Les aventures de Jeanne Lançon (ou la vie alternative de Paul Éluard)
Le deuxième secret d’Odile s’appelait Nino Sperati. Marchand d’Art reconnu et estimé, Nino passait sa vie entre sa galerie à Honfleur et son mas dans le sud de la France. Nino avait rencontré Odile vingt ans plus tôt, alors que sa carrière débutait avec succès. Un ami commun l’avait invité au manoir afin de lui faire découvrir la volupté des lieux et de partager avec lui son goût pour les opiacées. Sa première rencontre avec Odile avait été décisive. Il était tombé sous le charme de cette petite femme pétillante, de dix ans son aînée, qu’il avait immédiatement eu envie de croquer. Car Nino peignait. Ce que très peu de gens savaient.
Rapidement, Odile et lui devinrent amants. Odile, dont la relation avec son époux était devenue platonique au fil des ans, avait redécouvert avec lui les plaisirs de la chair et ne se lassait pas de leurs étreintes passionnées. Quant à lui, séducteur impénitent et insatiable amant, il multipliait les conquêtes.
Des années durant, profitant des moments d’absence et du manque d’attention de son époux, Odile avait entrainé son amant dans une chambre mansardée située sous les toits du manoir. Dans ce petit refuge, à l’abri de toutes les indiscrétions, elle avait peu à peu découvert qui était Nino Sperati. Un grand homme brun, athlétique et magnétique, dont les yeux noirs pouvaient au choix vous anéantir ou vous ensorceler. Avec patience et habileté, Odile avait réussi à fendiller la carapace, à atteindre l’homme au cœur et à percer son mystère. Petit à petit, un amour sincère avait remplacé la passion première et avait lié les deux amants mieux qu’aucun serment n’aurait pu le faire.
Un après-midi d’été, alors qu’une chaleur écrasante annihilait tout désir de mouvement, paralysant hommes et animaux, Odile et son amant s’écartaient l’un de l’autre, dégoulinants et épuisés.
– J’aimerais que tu poses pour moi. Ici, dans cette pièce.
Odile avait ri :
– Ça risque d’être un peu difficile. Comment comptes-tu amener le matériel sans attirer l’attention ?
– De la même façon que tu te fais livrer de l’opium. Qui t’y aide ? Le jardinier ? Ce ne doit pas être si compliqué de faire monter ici des toiles et un chevalet.

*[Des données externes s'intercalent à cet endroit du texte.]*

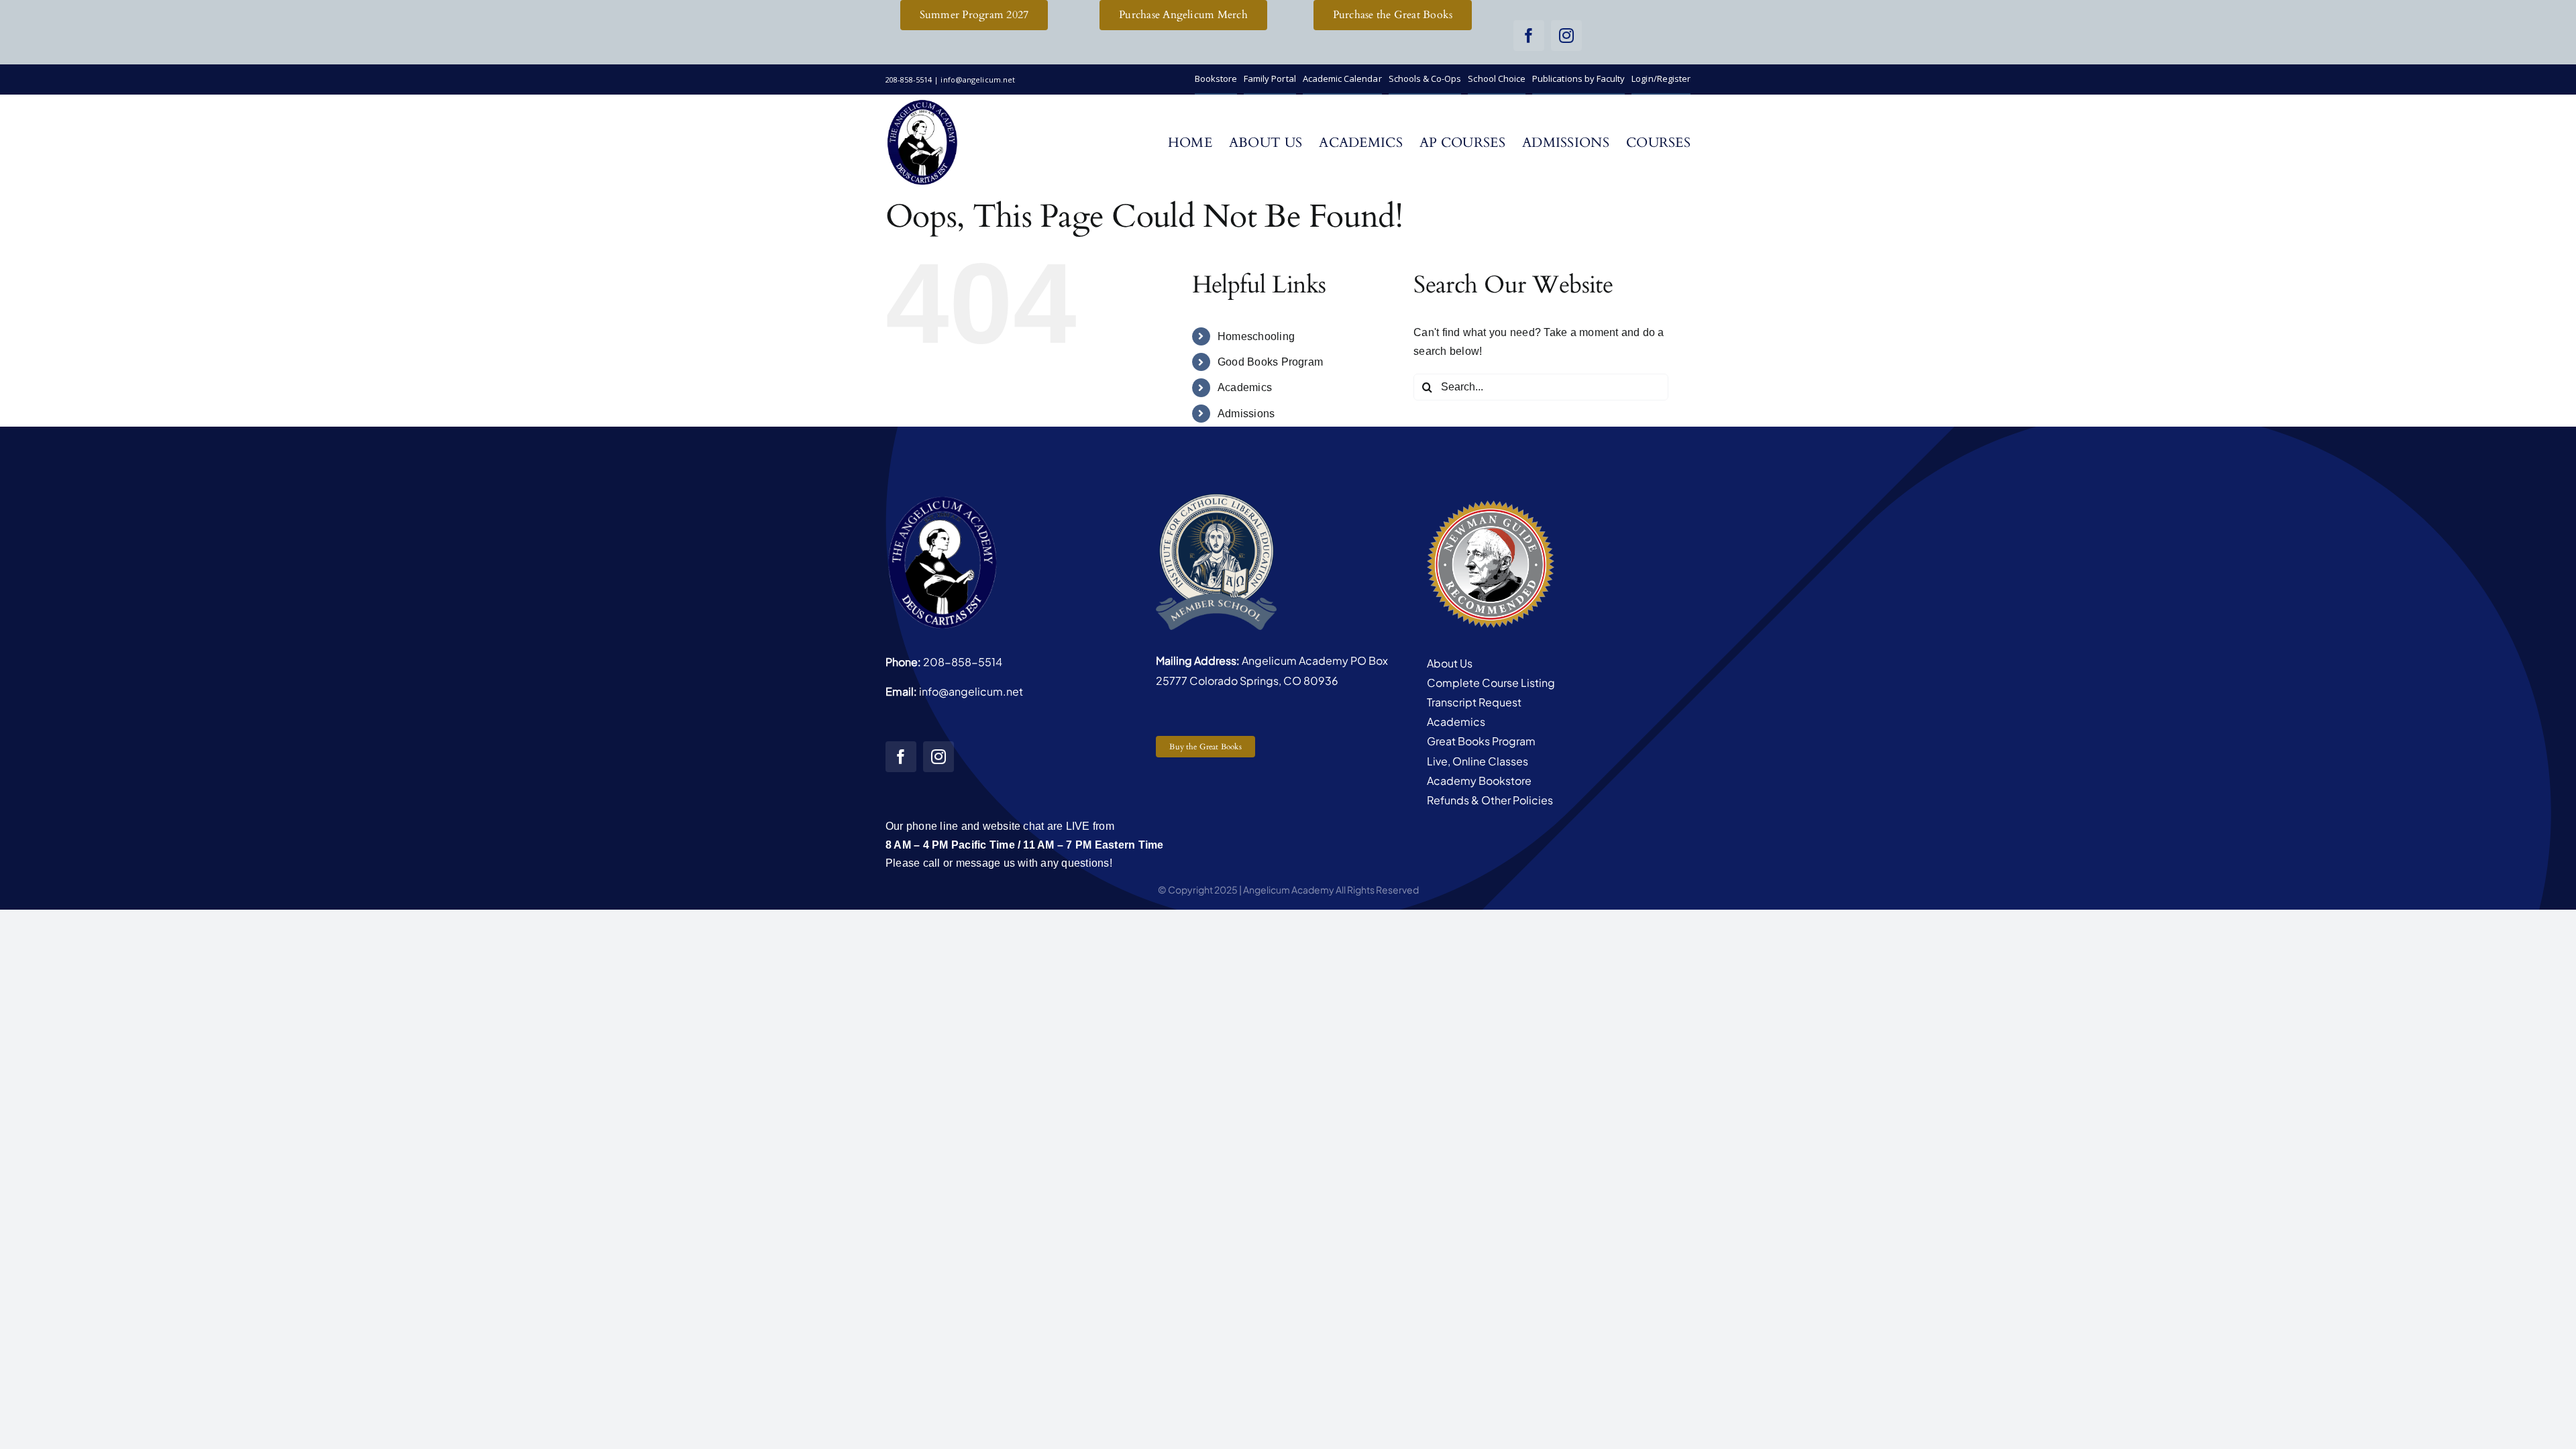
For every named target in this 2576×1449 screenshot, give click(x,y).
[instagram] (1566, 35)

Odile sourit, gardant pour elle le fait qu’elle n’avait aucune envie de poser pour lui. Il n’était pas question de remplacer ces heures fiévreuses et exaltantes par des moments figés et ennuyeux.
– Depuis quand tu es peintre ? Tu m’avais caché ça !

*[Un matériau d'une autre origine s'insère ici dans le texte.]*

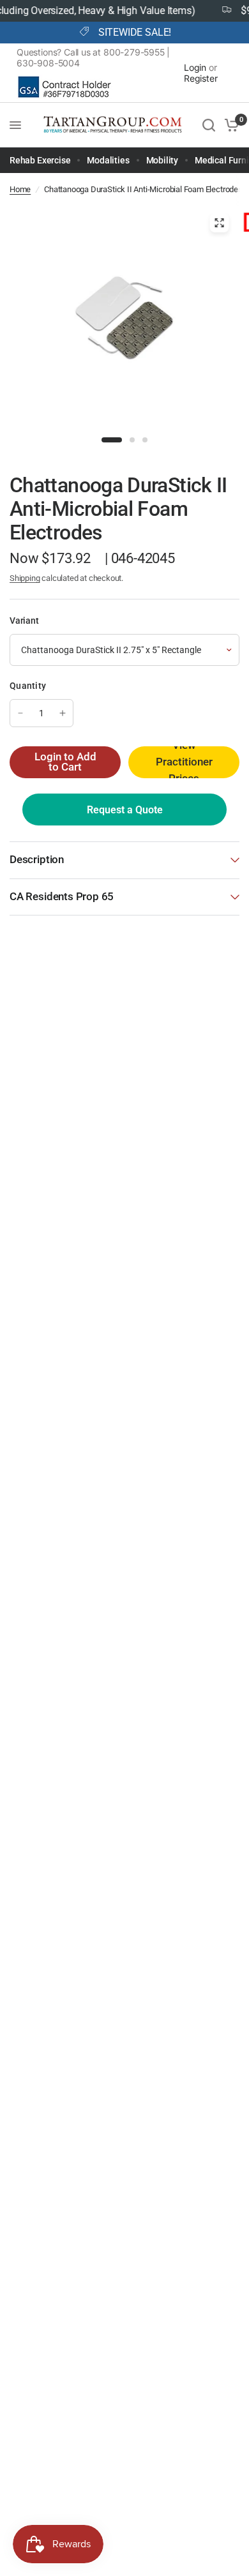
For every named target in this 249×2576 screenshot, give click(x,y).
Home (20, 189)
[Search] (209, 125)
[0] (229, 125)
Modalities (108, 160)
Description (37, 860)
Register (201, 78)
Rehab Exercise (40, 160)
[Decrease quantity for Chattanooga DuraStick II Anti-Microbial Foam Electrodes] (20, 713)
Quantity (28, 686)
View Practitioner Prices (184, 762)
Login (195, 67)
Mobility (162, 160)
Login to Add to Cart (65, 762)
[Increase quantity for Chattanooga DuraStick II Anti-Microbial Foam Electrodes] (62, 713)
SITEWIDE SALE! (134, 32)
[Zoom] (219, 222)
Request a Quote (125, 810)
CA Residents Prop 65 (62, 897)
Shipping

Nino se leva et saisit une serviette de coton blanc.
– J’ai commencé tôt. Enfant. Ma mère était professeur d’histoire de l’art. Elle m’a beaucoup appris. J’ai d’abord recopié des petites toiles, toutes simples. Mes parents étaient estomaqués. Ils riaient en disant que j’avais de l’avenir. Puis à l’adolescence je me suis lancé un défi : reproduire un Dali. Ça a bluffé tout le monde. J’ai commencé à produire des tableaux inspirés des plus grands. Pas des copies, des œuvres qu’ils auraient pu réaliser. Ma mère me comparait à un caméléon. Selon elle, je ne copiais pas l’artiste, je devenais l’artiste. Et puis c’est devenu une seconde nature. Un besoin. Une nécessité. Même les plus grands experts n’y ont vu que du feu.
Nino parlait en épongeant son visage. Voulait-il soulager sa conscience ou seulement partager son secret ? Médusée, Odile comprit que, depuis des années, son amant produisait des faux des plus illustres peintres, qu’il vendait ensuite aux galéristes, collectionneurs ainsi qu’aux musées les plus célèbres. Jouissant d’une solide notoriété, et fatalement entouré de complices, ses tableaux étaient authentifiés par les plus grands experts, vendus pour certains des millions de francs.
Il s’approcha du lit et contempla Odile : la blondeur entre ses cuisses, ses seins plantureux, la sueur qui perlait sur sa peau. Incapable de résister au désir qui le submergeait, il s’étendit contre elle et se glissa entre ses jambes.